### Records supplied
######

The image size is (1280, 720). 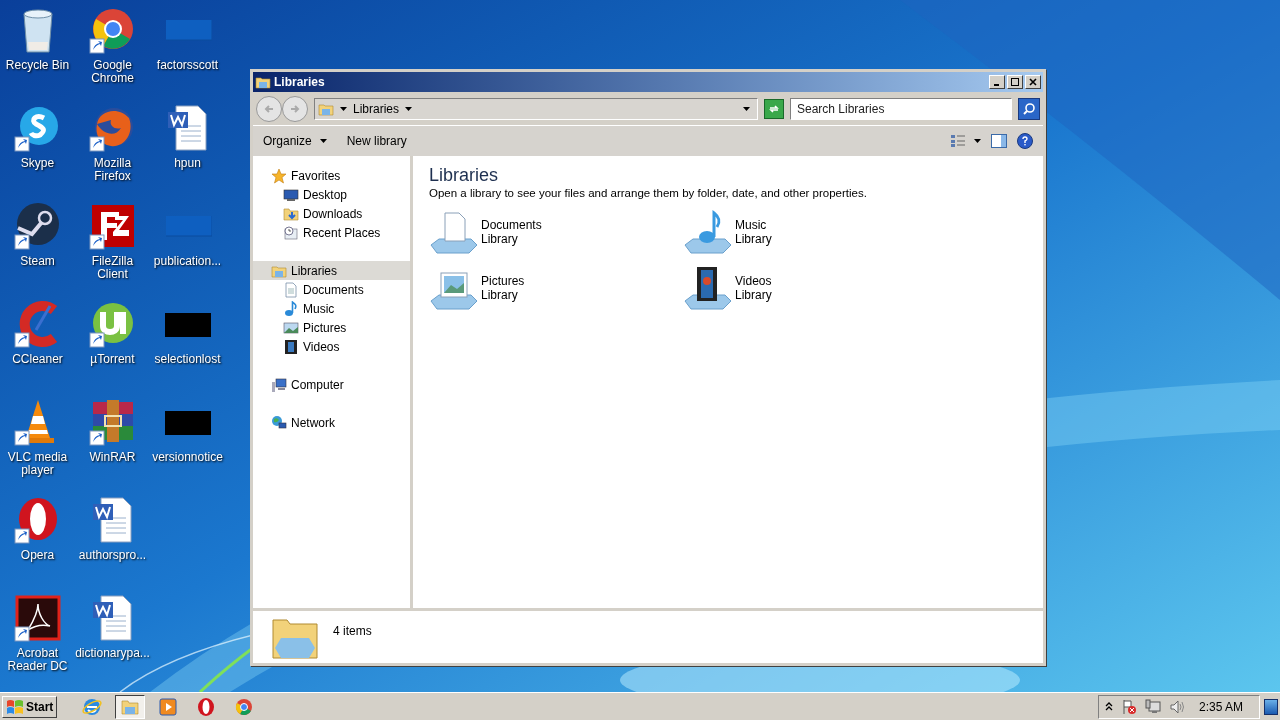 What do you see at coordinates (1128, 706) in the screenshot?
I see `flag-error-icon` at bounding box center [1128, 706].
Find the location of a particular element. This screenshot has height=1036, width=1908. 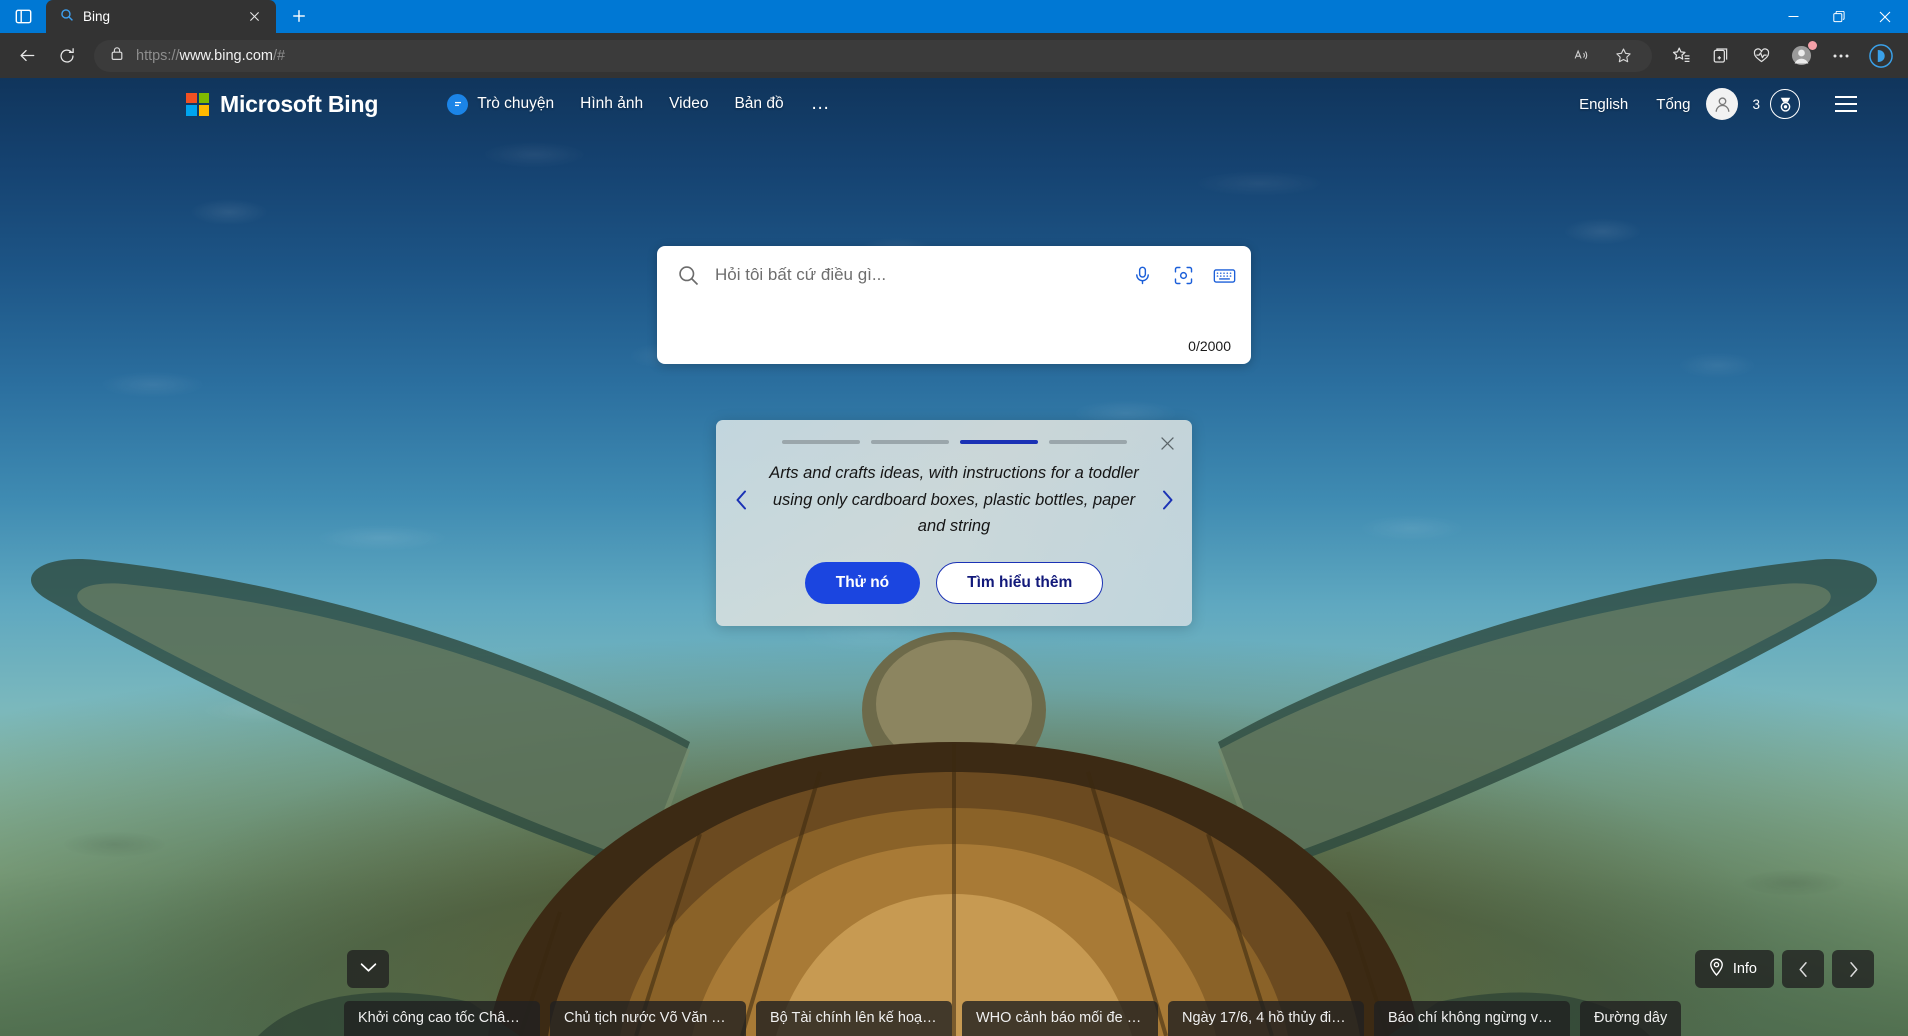

promo-card-buttons: Thử nó Tìm hiểu thêm is located at coordinates (954, 584).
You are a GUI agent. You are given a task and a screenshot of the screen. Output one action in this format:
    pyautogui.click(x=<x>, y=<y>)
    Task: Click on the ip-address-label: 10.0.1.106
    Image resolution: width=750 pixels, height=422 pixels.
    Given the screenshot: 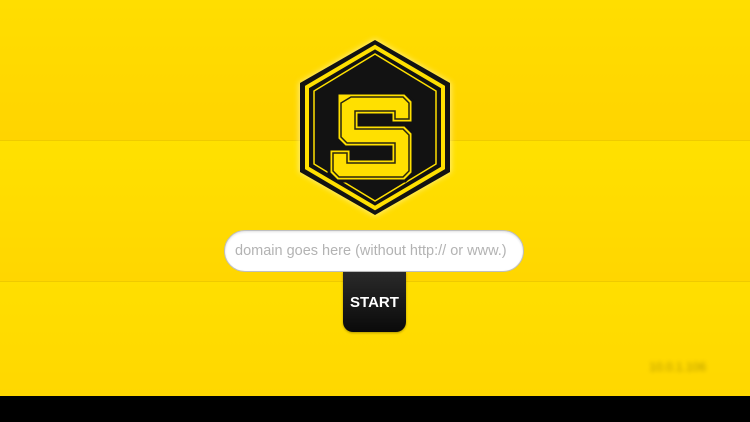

######

### What you are asked to do
Reproduce the part of the records that opens with the line containing "Find the location" and closes with the line containing "promo-card-buttons: Thử nó", leaving the pictures out of your answer.

### Solution below
Find the location of a particular element. This screenshot has height=1036, width=1908. 

promo-card-buttons: Thử nó Tìm hiểu thêm is located at coordinates (954, 584).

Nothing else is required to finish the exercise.